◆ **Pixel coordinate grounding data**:
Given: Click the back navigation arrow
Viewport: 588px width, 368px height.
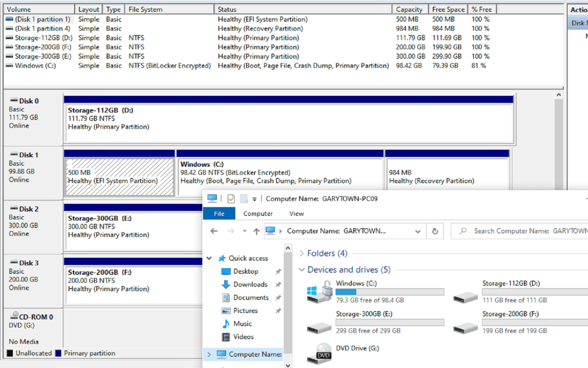Looking at the screenshot, I should click(214, 231).
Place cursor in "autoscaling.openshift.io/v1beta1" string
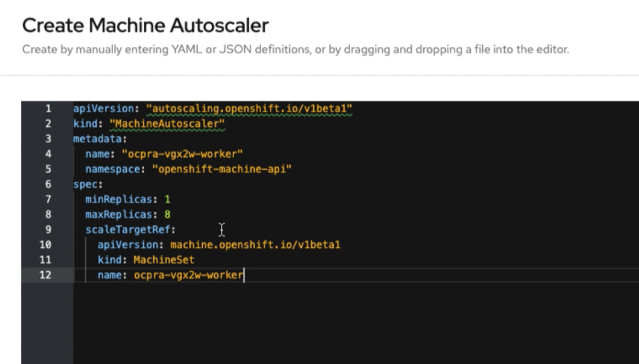 249,109
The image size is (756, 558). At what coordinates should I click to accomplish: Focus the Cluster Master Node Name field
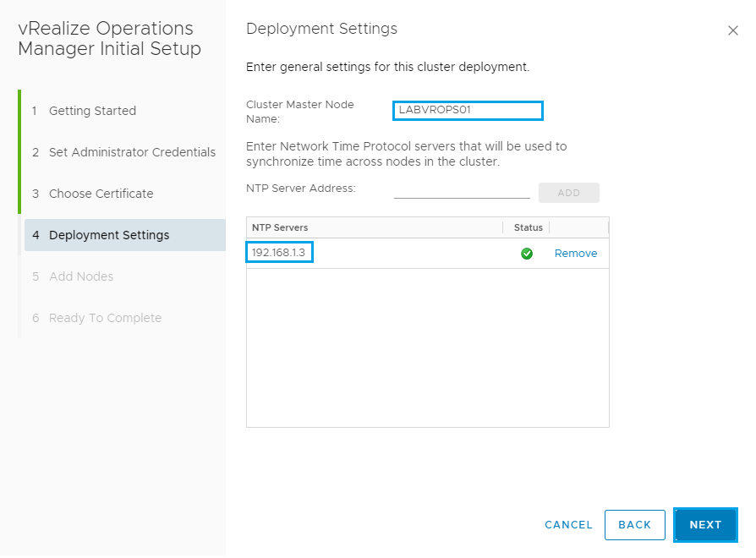[x=468, y=110]
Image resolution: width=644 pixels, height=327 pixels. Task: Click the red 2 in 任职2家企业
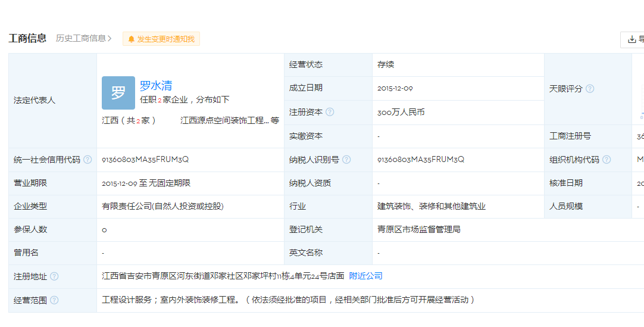point(160,100)
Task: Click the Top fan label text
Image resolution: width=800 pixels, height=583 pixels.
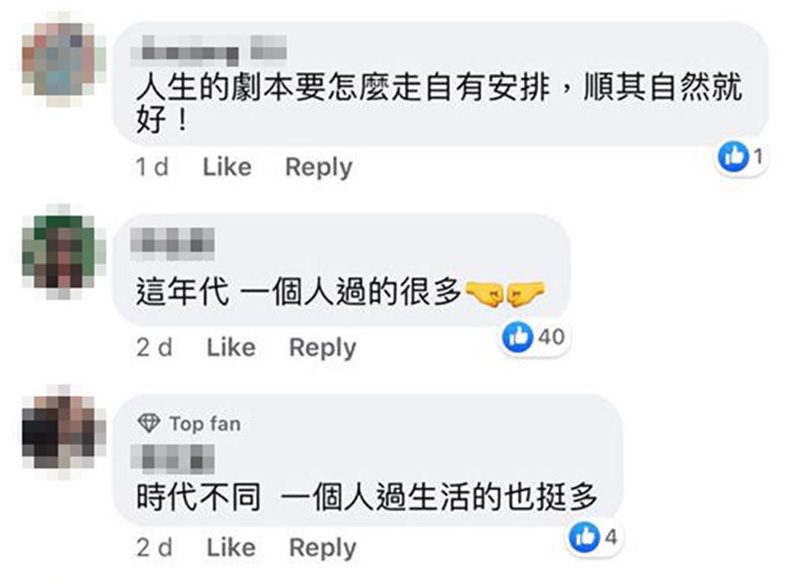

◆ **EXERCISE GOAL**: For this exercise, output the records exactly but omit their pictures.

◆ **PROBLEM SOLUTION**:
Given: Click the back navigation arrow
Viewport: 588px width, 368px height.
Looking at the screenshot, I should click(214, 231).
Place cursor in "autoscaling.openshift.io/v1beta1" string
 249,109
The image size is (756, 558). At what coordinates should I click to accomplish: Focus the Cluster Master Node Name field
[x=468, y=110]
Image resolution: width=644 pixels, height=327 pixels. Task: Click the red 2 in 任职2家企业
point(160,100)
Task: Click the Top fan label text
Image resolution: width=800 pixels, height=583 pixels.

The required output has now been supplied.